Now, back to the IoTR … Let’s just say that there are things, connected to the Internet, that can propel themselves or be propelled, and those that cannot move of their own accord. They all likely have cybersecurity issues, as Markoff reported for robots and many researchers have reported for the IoT, but things that move add another dimension to safety considerations as they can crash into non-robotic things (other cars, buildings, telegraph poles) and, when many robotic vehicles have been deployed, they might crash into one another.

What it all comes down to is that we continue to roll out devices (intelligent assistants, smart thermostats, robots, road vehicles) without due consideration of cybersecurity and security-related safety threats.

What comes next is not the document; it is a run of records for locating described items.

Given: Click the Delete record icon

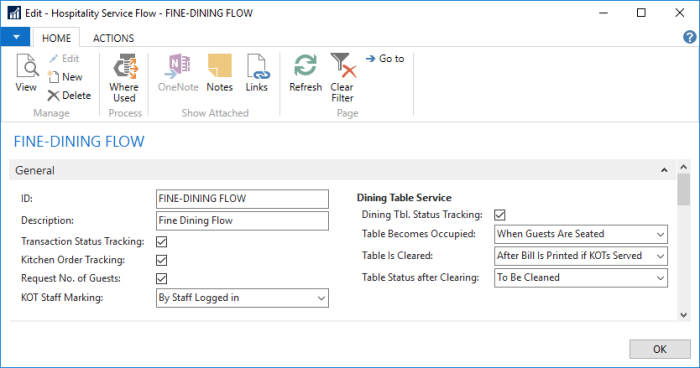Looking at the screenshot, I should [x=69, y=96].
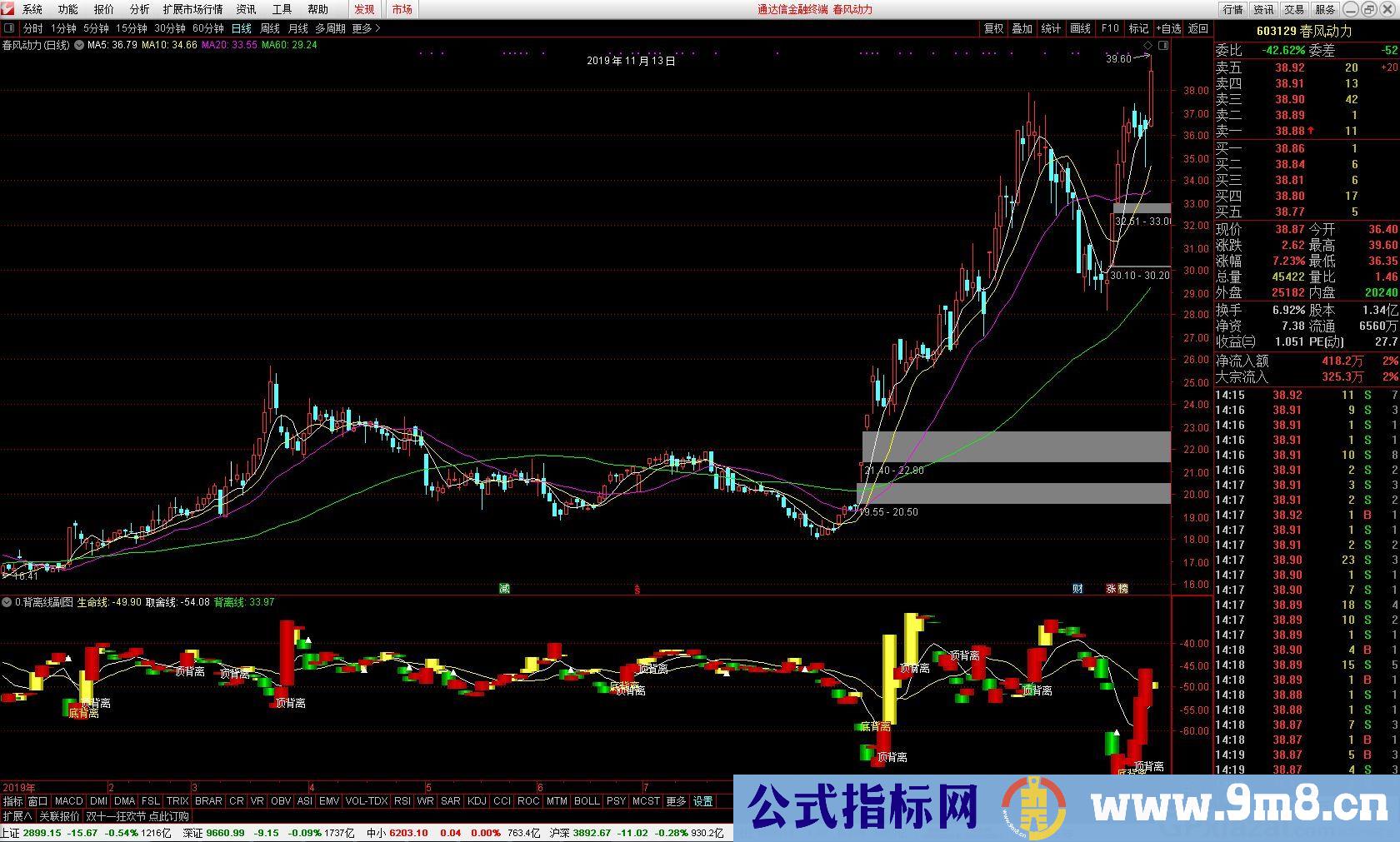Toggle the right side panel icon
This screenshot has height=842, width=1400.
click(x=1163, y=45)
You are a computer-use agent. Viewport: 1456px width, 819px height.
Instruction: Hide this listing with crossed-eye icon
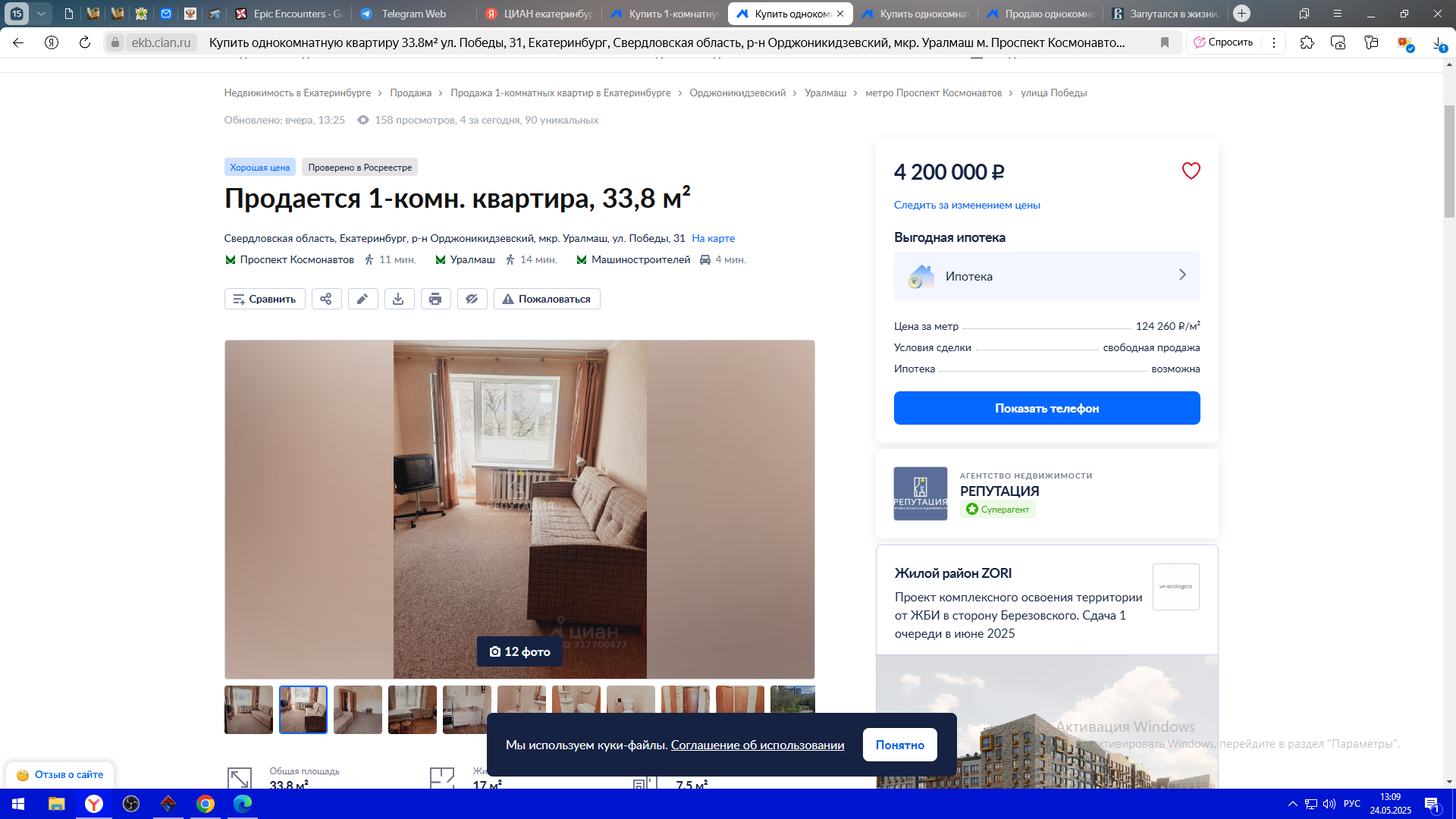point(472,299)
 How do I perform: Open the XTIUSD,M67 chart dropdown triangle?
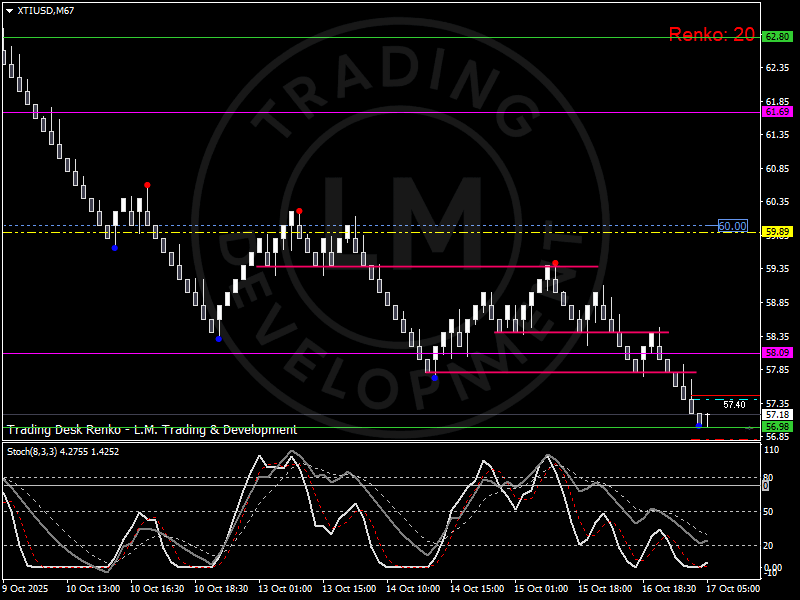click(9, 11)
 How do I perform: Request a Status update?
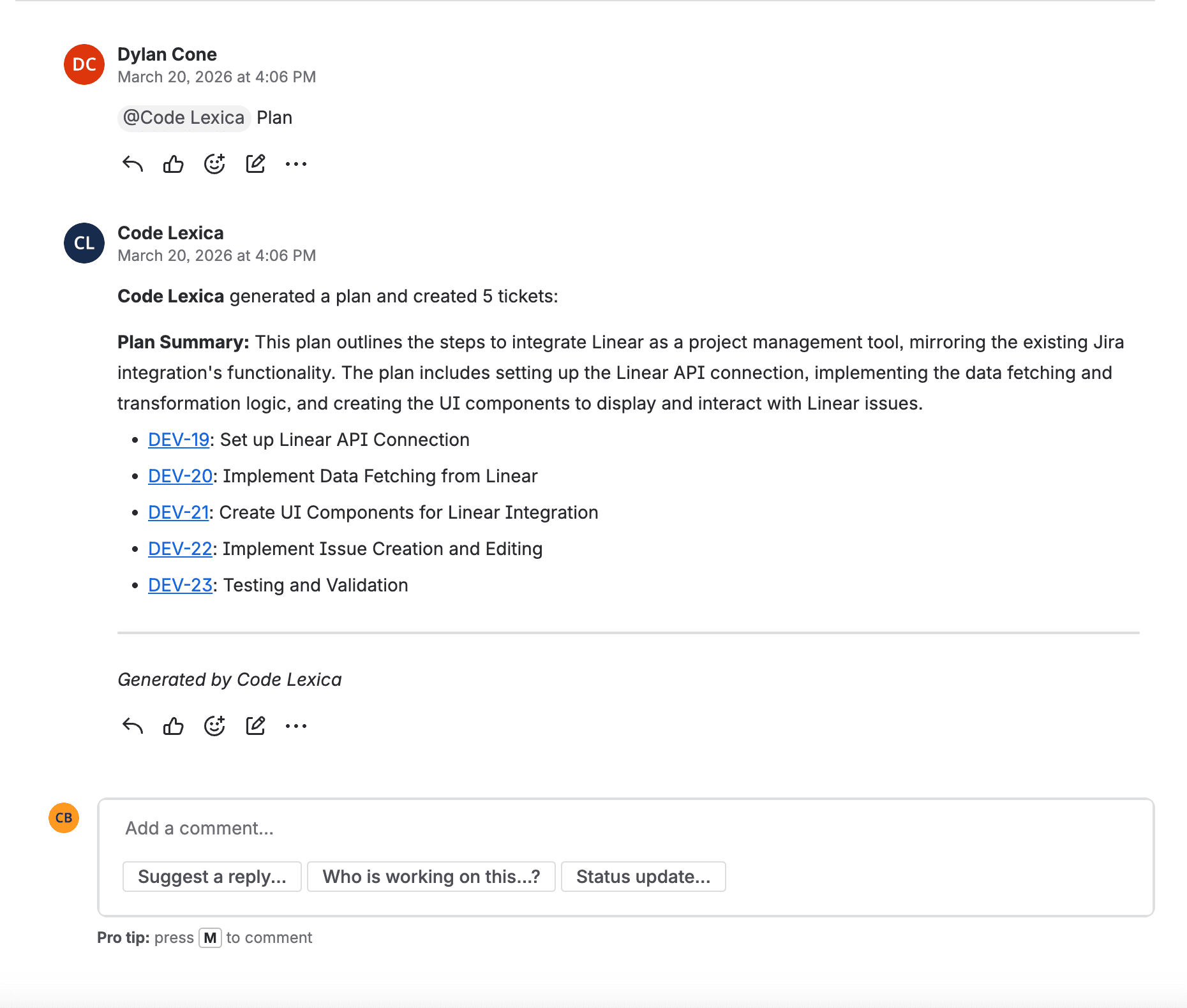point(643,877)
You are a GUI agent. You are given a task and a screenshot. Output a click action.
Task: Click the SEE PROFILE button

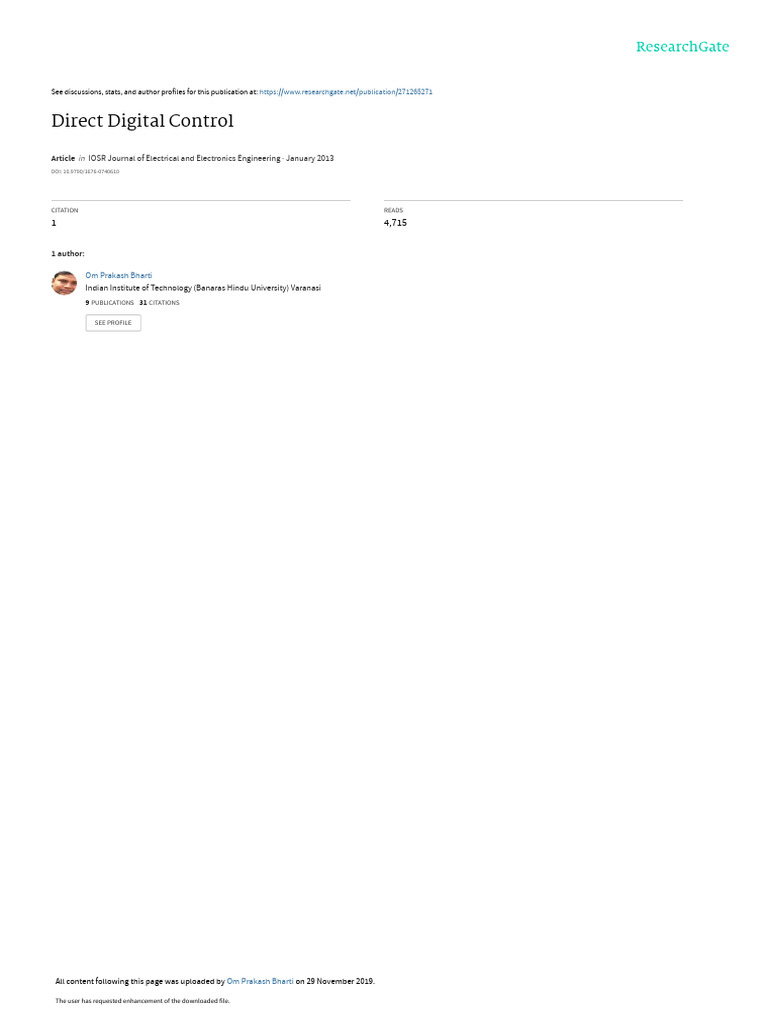point(113,323)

All of these devices can be hacked from afar and, if safety-critical, may be taken over and made to behave in dangerous ways. I addressed the fundamental issue of the importance of including BOTH security and safety requirements in all such systems in my book “Engineering Safe and Secure Software Systems” (Artech House, 2012), but few appear to have taken to heart the warnings and lessons of the book and of other researchers’ related writings. Until and unless we get cybersecurity professionals and safety engineers working together, the dangers described by Markoff will be pervasive, and dealing with them, after the fact, will be a nightmare. We must build cybersecurity in from the start, in order to avoid the enormous costs of retrofitting it into existing systems … which we may be forced to do anyway. So, let’s get a jump on this, and come up with standards that force all such systems to be certified at a required level of security before they can be deployed, not after the fact.